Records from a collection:
○ ○ ○

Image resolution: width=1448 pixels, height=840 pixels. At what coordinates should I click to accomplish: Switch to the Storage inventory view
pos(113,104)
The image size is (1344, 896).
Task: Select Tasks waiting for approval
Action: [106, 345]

○ ○ ○

Could you copy every record above exactly as written?

Image resolution: width=1448 pixels, height=840 pixels. At what coordinates should I click to accomplish: Switch to the Storage inventory view
pos(113,104)
The image size is (1344, 896).
Task: Select Tasks waiting for approval
Action: [106, 345]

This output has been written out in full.